**Source excerpt:**
=-=-=-=-=
Many Apple users were caught by surprise when the company notified that it would remove all VPN applications from the China app store on the 29th of July 2017. Several VPN service providers made statements at the time and shared their disappointment as well as a surprise during the unfortunate event. Apple was caught up in a fight for censorship and privacy, and the Chinese Government got the upper hand.
The MIIT in China already announced earlier in the same year that all service providers of VPNs were required to obtain licenses from the Chinese Government. Failing to comply with the new law would end the service providers from offering VPN services to the market.
Apple made a statement that it wished to comply with the rules of the MIIT in China, the Ministry of Industry, as well as the Information Technology, announced the restrictions and laws in January. The new rule in China states that unlicensed VPN service use is a crime and that it will remain unlawful until further notice in March 2018. Apple’s CEO made a public remark that the company were not thrilled with the order but had to comply with the laws of the country.
=-=-=-=-=
**Stated problem 1:**
In the listing, render the lines as a JSON list of strings, one string per line, with blank lines omitted. Begin at the line that has "This screenshot has", stop after the line that has "coord(10,120)", and leave the pictures out.

**Dataset content:**
=-=-=-=-=
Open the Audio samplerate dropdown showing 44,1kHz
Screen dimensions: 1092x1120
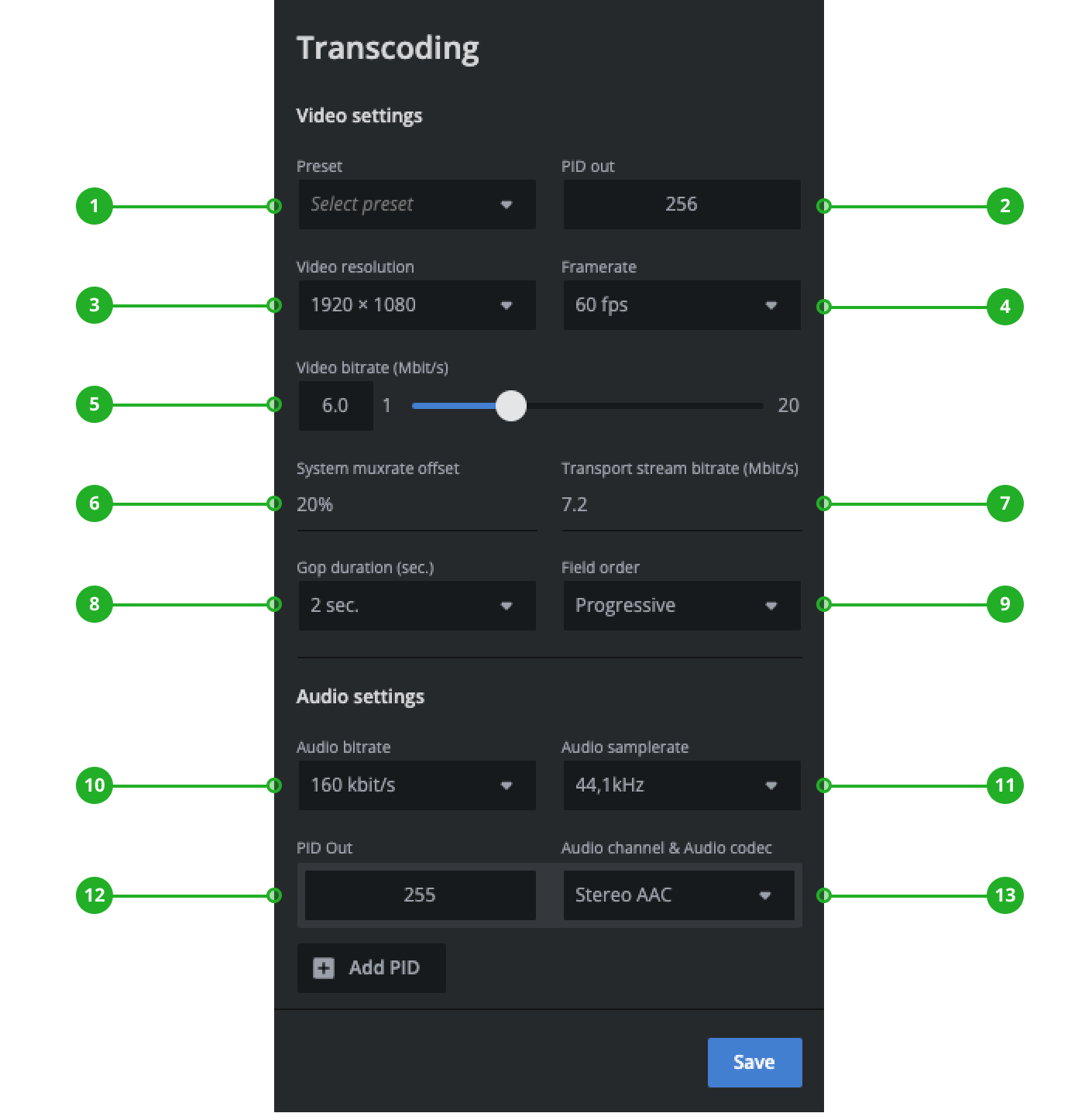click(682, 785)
=-=-=-=-=
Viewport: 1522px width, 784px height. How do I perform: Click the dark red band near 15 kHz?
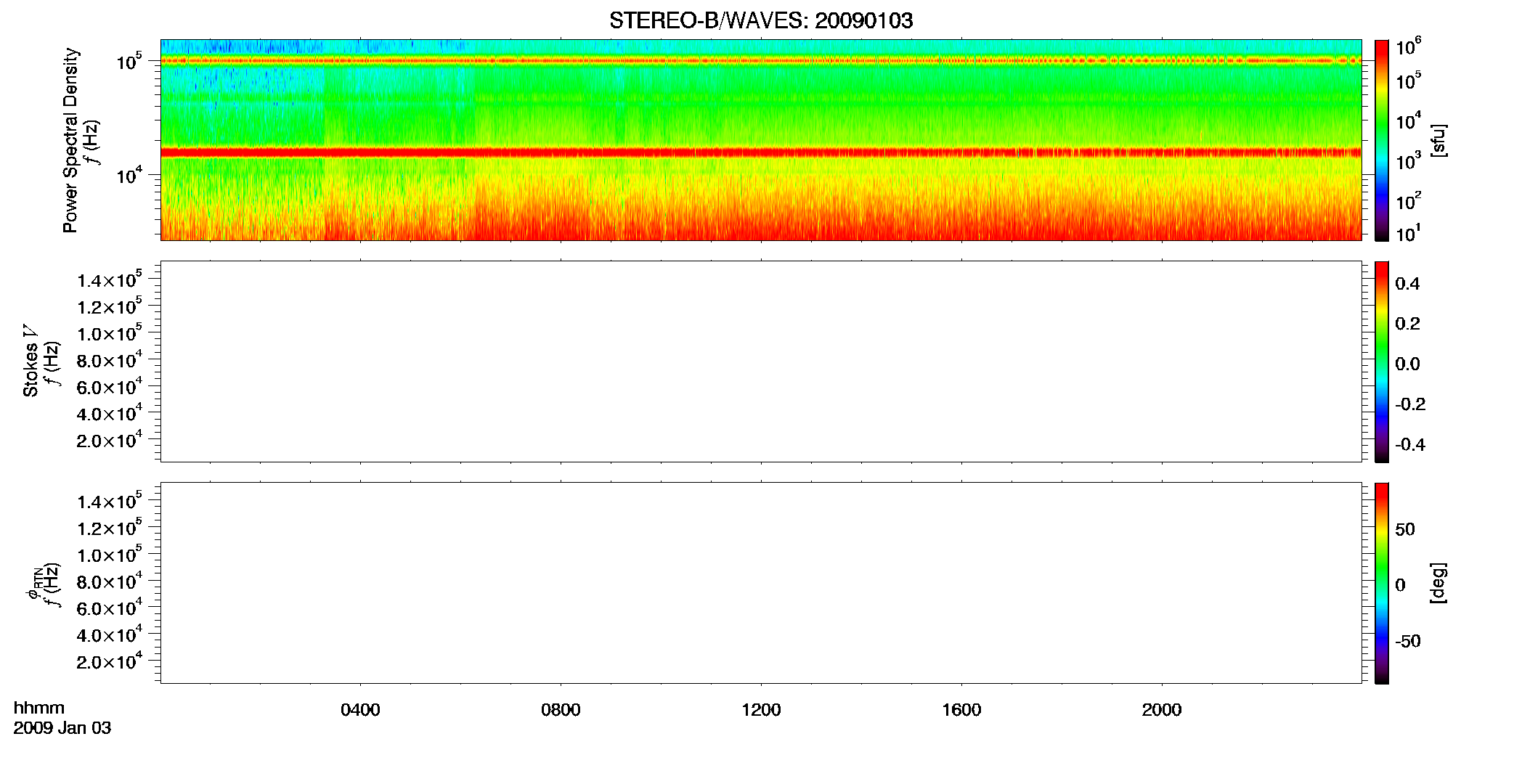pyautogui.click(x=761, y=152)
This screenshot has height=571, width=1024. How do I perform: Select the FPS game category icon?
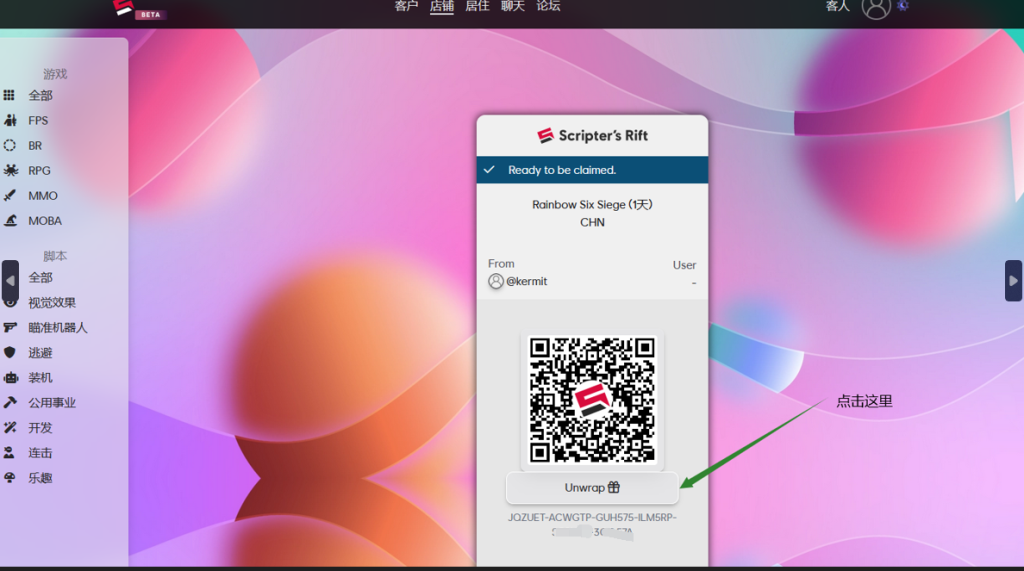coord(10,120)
=-=-=-=-=
**Stated problem 2:**
Write the next part of the text on Apple pulling VPN apps from its China app store.

**Reply 1:**
[
  "This screenshot has height=571, width=1024. How do I perform: Select the FPS game category icon?",
  "coord(10,120)"
]

**Reply 2:**
What has China Got Against VPN Services?
The big question on everyone’s minds is the reason for the ruling and the answer most comes up with is that the Communist Party is utilising its tight control and power to gain access to citizen’s information. It is known that the Great Firewall used by China restricts news, restricts resources and the locals are mostly unable to browse for any material that is related to democracy. China is anti-free speech and has a long list of cybersecurity laws that completely forbid the use of accounts that are anonymous. All users are forced to use their “real” names, and there are a variety of cybercrimes that could get citizens arrested. The punishable crimes include overthrowing the socialist system, damaging the national unity and the country is known for arresting journalists that dared report truthfully on the slowing economy, it was claimed that the journalists were lying in order to disturb the current economic order in the country.
The fall in 2017 marked the five-year conference of the Communist Party in China, and many feel this could be the reason for the tightening of cybersecurity, and at the same time, it could mean a smoother event. Previously Apple was also requested to remove the New York Times from the App store in China in January 2017. There is still no clarity regarding the time-period of the app removals although it is not classified as a ban. The situation offers much confusion since no definite rules are laid down before VPN use was not frowned upon and VPN service providers could offer services without a license, which also changed in January.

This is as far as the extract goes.